Let’s imagine we have an endpoint that collects Seller ratings (1 to 5 stars) for every order and publishes SellerRatedEvent, with SellerId, OrderId and Rating. There is another endpoint subscribed to SellerRatingEvent which aggregates the data per day, so that there is a row in a SQL db table which has SellerId, Date, NumberOfRatings and AggregatedRating, so that we can calculate the average rating per day.

The implementation of the SellerRatingEvent Handler is something like (pseudocode):

var aggregatedRating = unitOfWork.GetSellerRatingForToday(message.SellerId);
aggregatedRating.AddRating(message.Rating);
uow.Commit();

This works fine, except if there is a failure after committing the changes. For example, NSB fails sending the message to the Audit queue, because it’s full (real scenario). What will happen is that the event handler will be retried a number of times, aggregating every time the same rating.

What are good patterns to avoid aggregating duplicated data? What I can think of is:

Use outbox in the aggregation endpoind, so that the db transaction fails if the message handler doesn’t complete successfully
Store the ratings in a db table, transactionally with the aggregated data, and verify that the rating for that orderId is not there before aggregating it.

Any other options?

What I can see with the above approaches is that 1 is mainly putting technology on it and leaving the business logic very simple, whether in option 2, the deduplication is part of the actual feature implementation. I can see good and bad things in both approaches.

mauroservienti · April 3, 2019, 7:49am

My personal preference would be Outbox if there are no good business reasons to manually run deduplication (e.g. you want to be aware for business reasons about deduped messages).

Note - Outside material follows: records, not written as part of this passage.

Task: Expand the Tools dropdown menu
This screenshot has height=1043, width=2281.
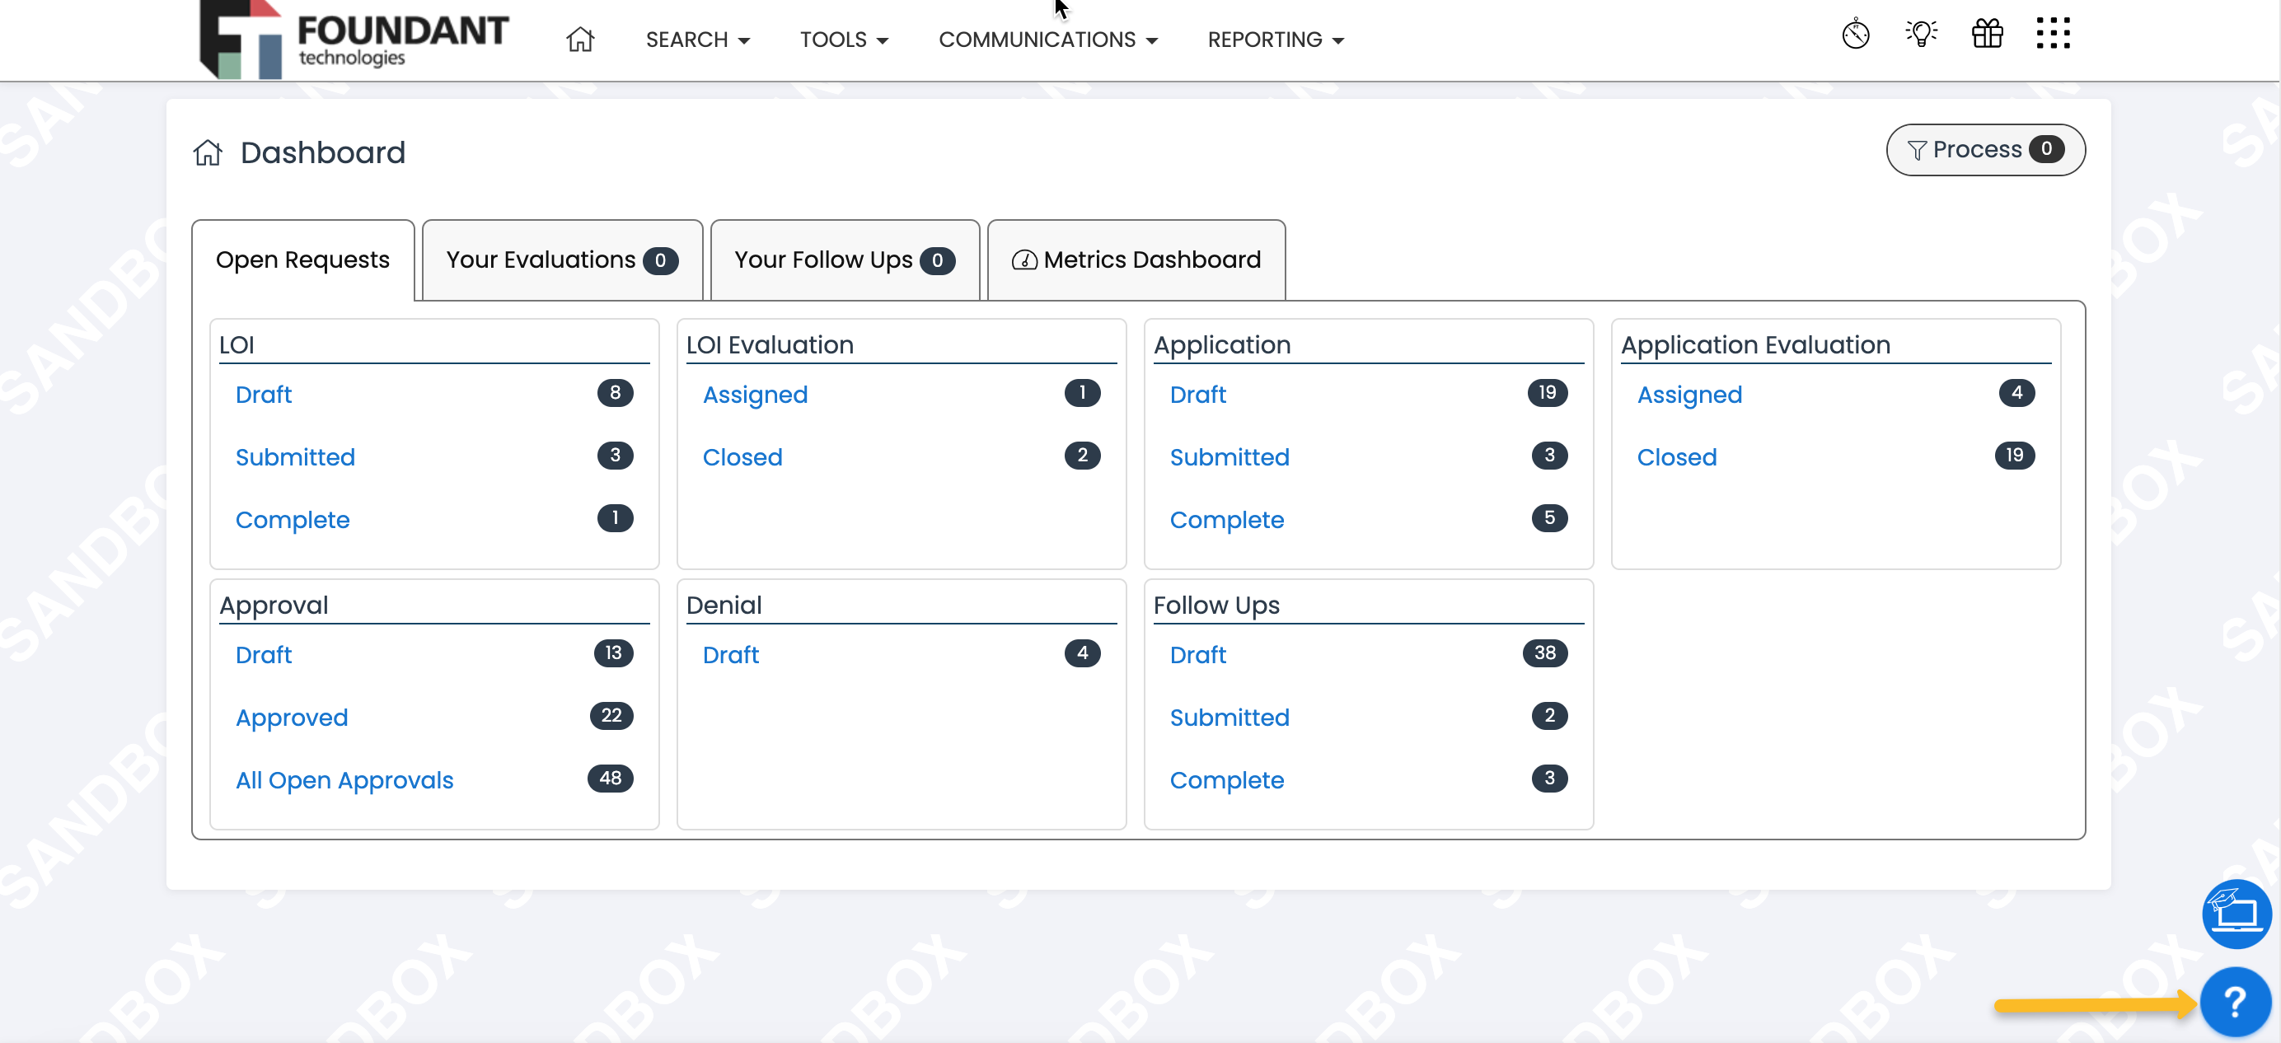Action: click(843, 40)
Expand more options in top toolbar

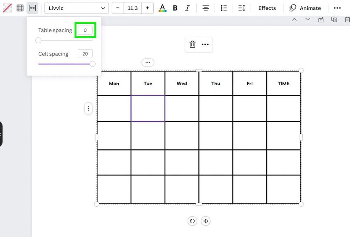(337, 8)
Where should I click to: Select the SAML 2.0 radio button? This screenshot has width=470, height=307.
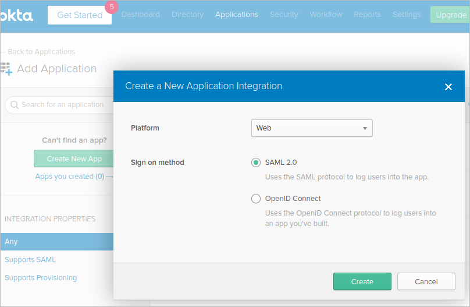pyautogui.click(x=256, y=163)
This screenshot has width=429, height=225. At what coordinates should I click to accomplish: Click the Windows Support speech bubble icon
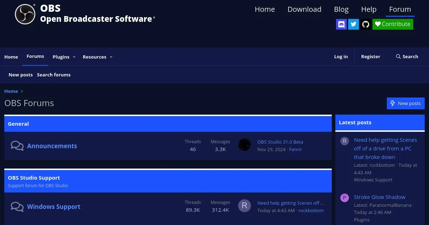coord(17,206)
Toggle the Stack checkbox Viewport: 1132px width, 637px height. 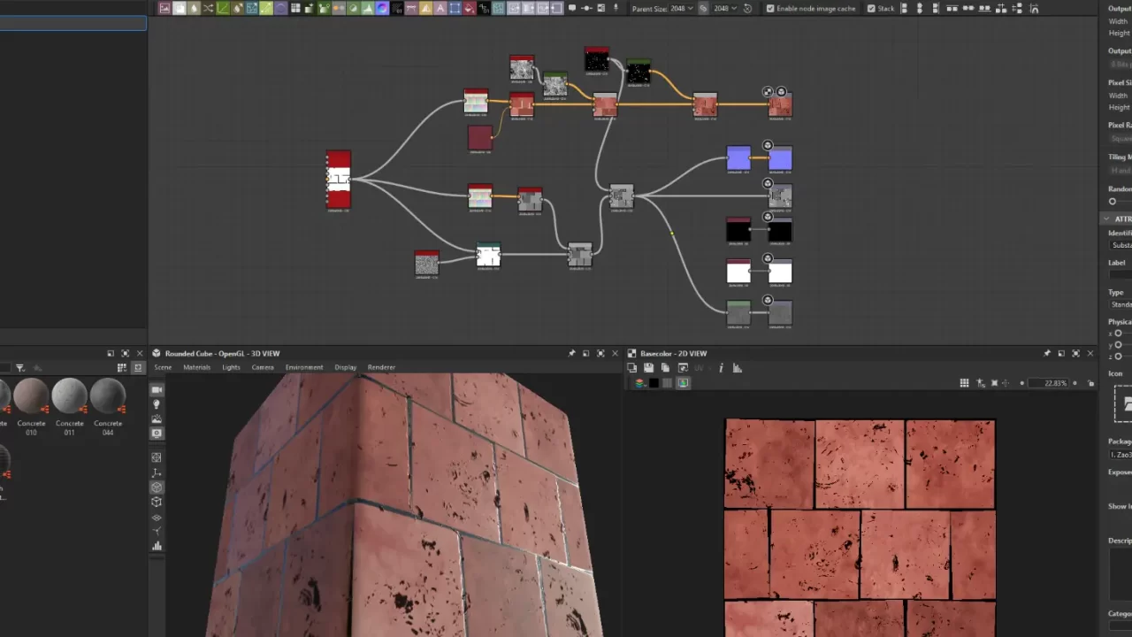tap(871, 9)
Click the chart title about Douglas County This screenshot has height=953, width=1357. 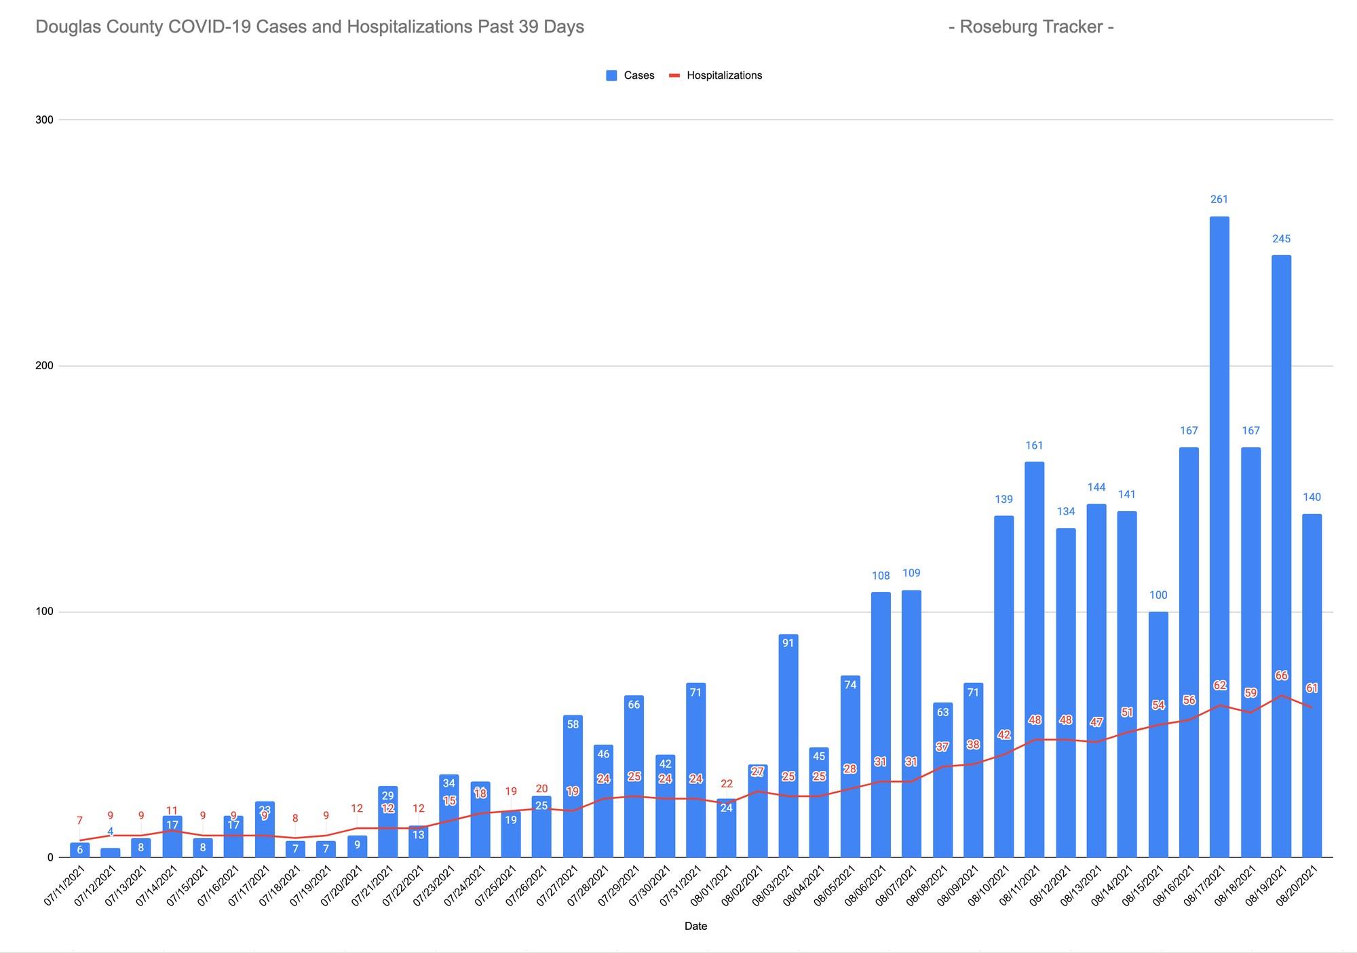point(309,27)
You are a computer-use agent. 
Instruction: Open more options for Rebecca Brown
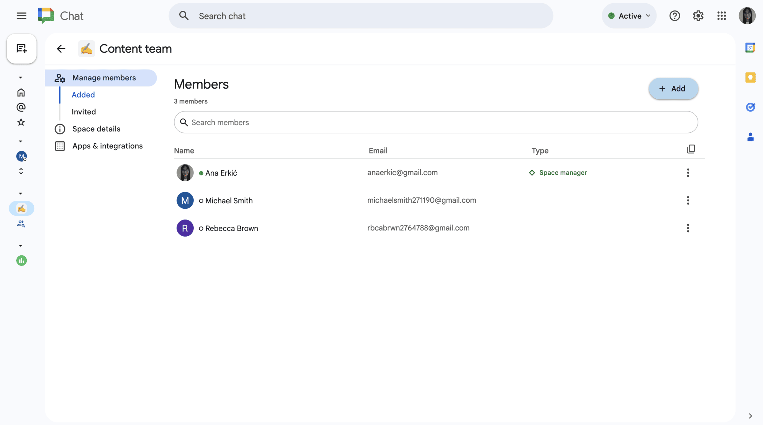coord(688,228)
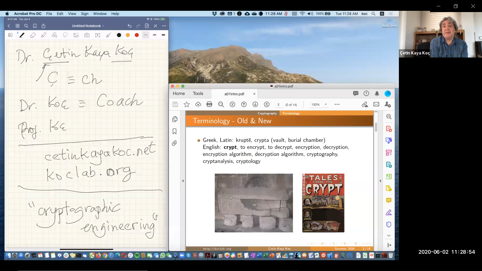Open the attachments paperclip panel
The image size is (482, 271).
tap(174, 143)
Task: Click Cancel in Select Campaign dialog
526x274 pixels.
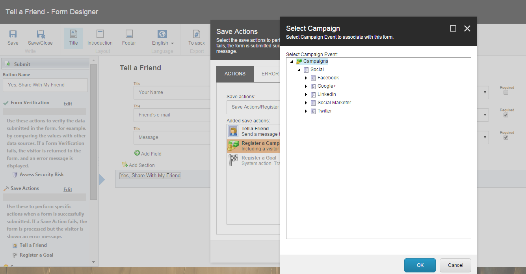Action: 455,265

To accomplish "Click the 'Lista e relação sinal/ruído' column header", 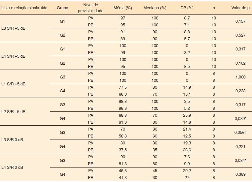I will (x=24, y=7).
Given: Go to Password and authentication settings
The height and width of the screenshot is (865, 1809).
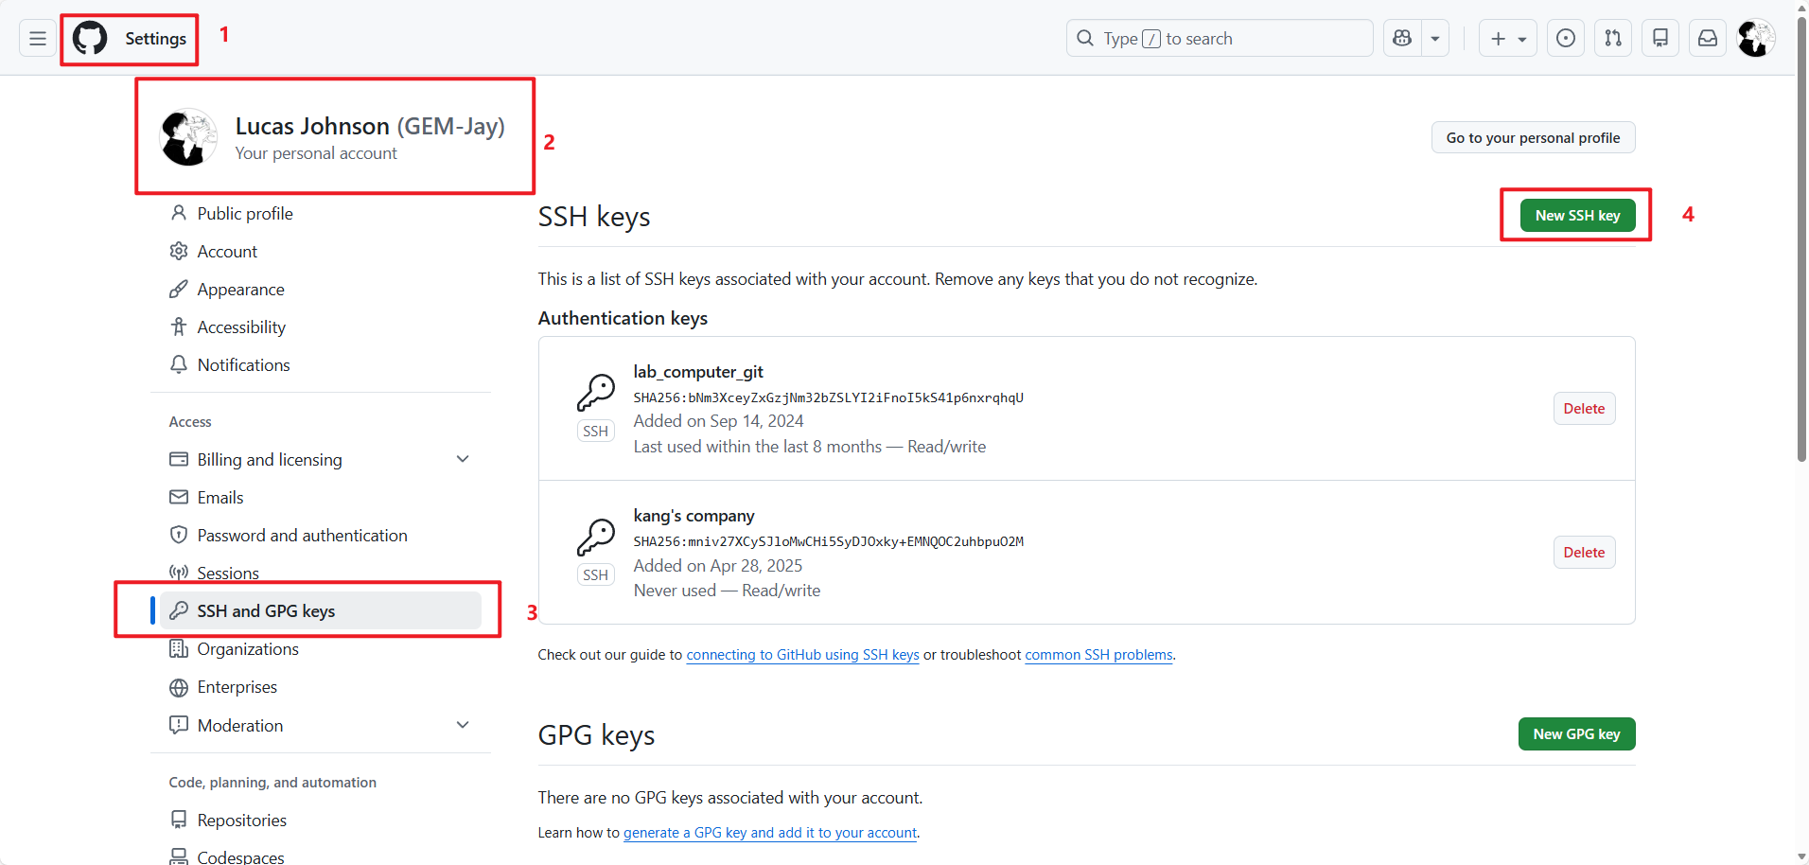Looking at the screenshot, I should tap(302, 536).
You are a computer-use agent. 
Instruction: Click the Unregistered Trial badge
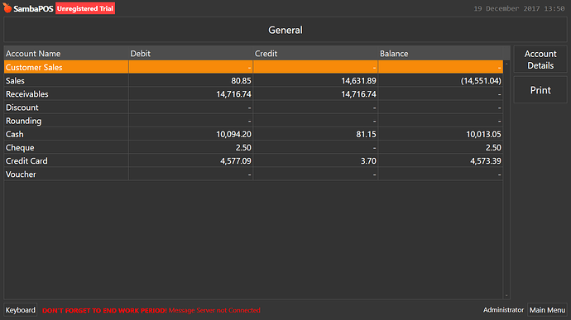tap(85, 8)
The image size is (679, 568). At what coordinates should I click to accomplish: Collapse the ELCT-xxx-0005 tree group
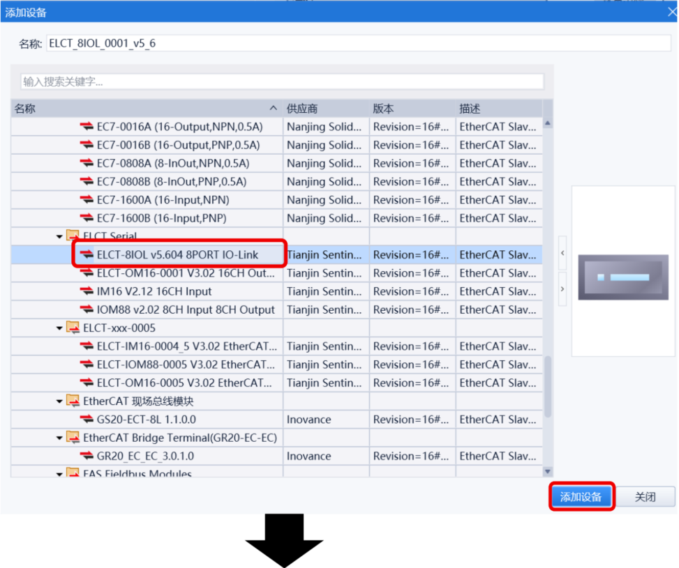coord(60,328)
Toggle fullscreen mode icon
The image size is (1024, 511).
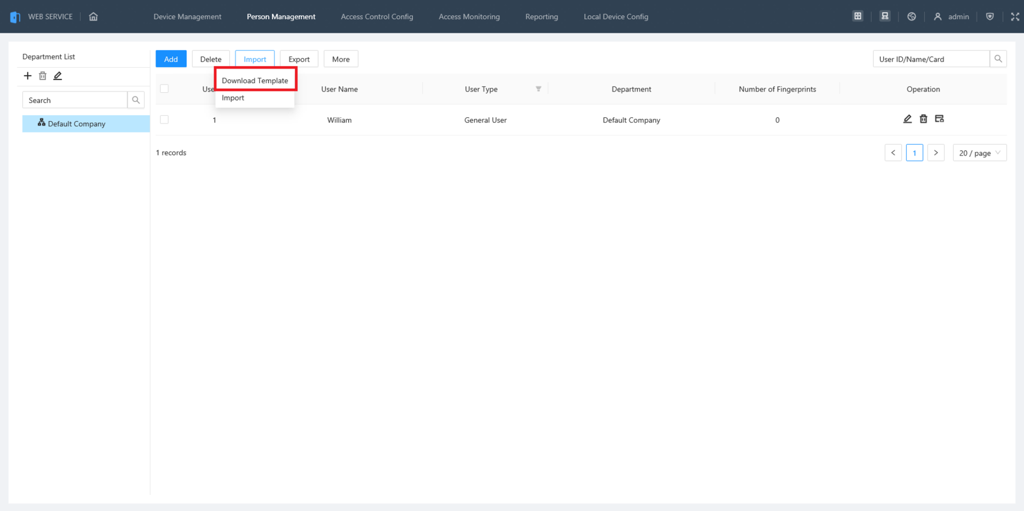pyautogui.click(x=1014, y=17)
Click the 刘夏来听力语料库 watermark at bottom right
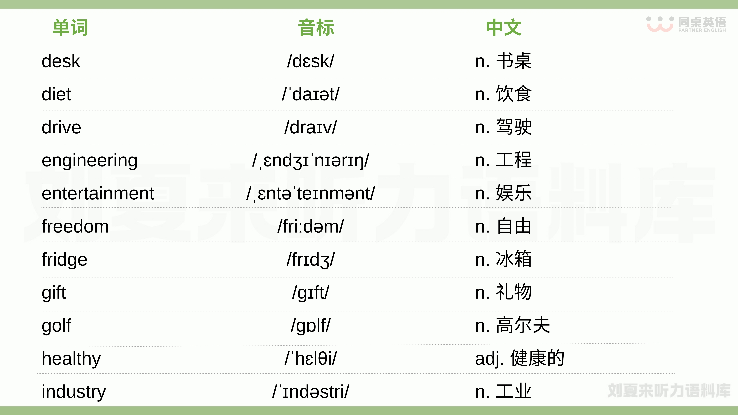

Another technical solution would be to use an append only model at the aggregator endpoint and aggregate ratings at query time. In this case you could use the message ID in the append only model to run dedup logic, e.g. by simply having a unique index on the message id column, catching the exception, and discarding those messages.

.m

fcastells · April 3, 2019, 7:58pm

OK, it makes sense. I will try the Outbox approach. Although I like the concept of Outbox and I used in the past, for my current project I preferred not to use it and use Send Atomic with Receive plus idempotent handlers. So, for scenarios like this, I will try only enabling Outbox for the affected endpoint.

Does it seem a correct approach to you?

Regarding the append only, in my case it’s not desired, because I need running averages for windows of several months. What I came up with to avoid aggregating tens of thousands of ratings every time was to do aggregates per day, so at query time, I only have to aggregate one value per day.

mauroservienti · April 5, 2019, 1:24pm

Makes sense to me.

Given that I guess that ratings are not really required to be strictly consistent, another approach could be to use a saga to aggregate those. For example a saga that is time based and aggregate ratings on a daily basis.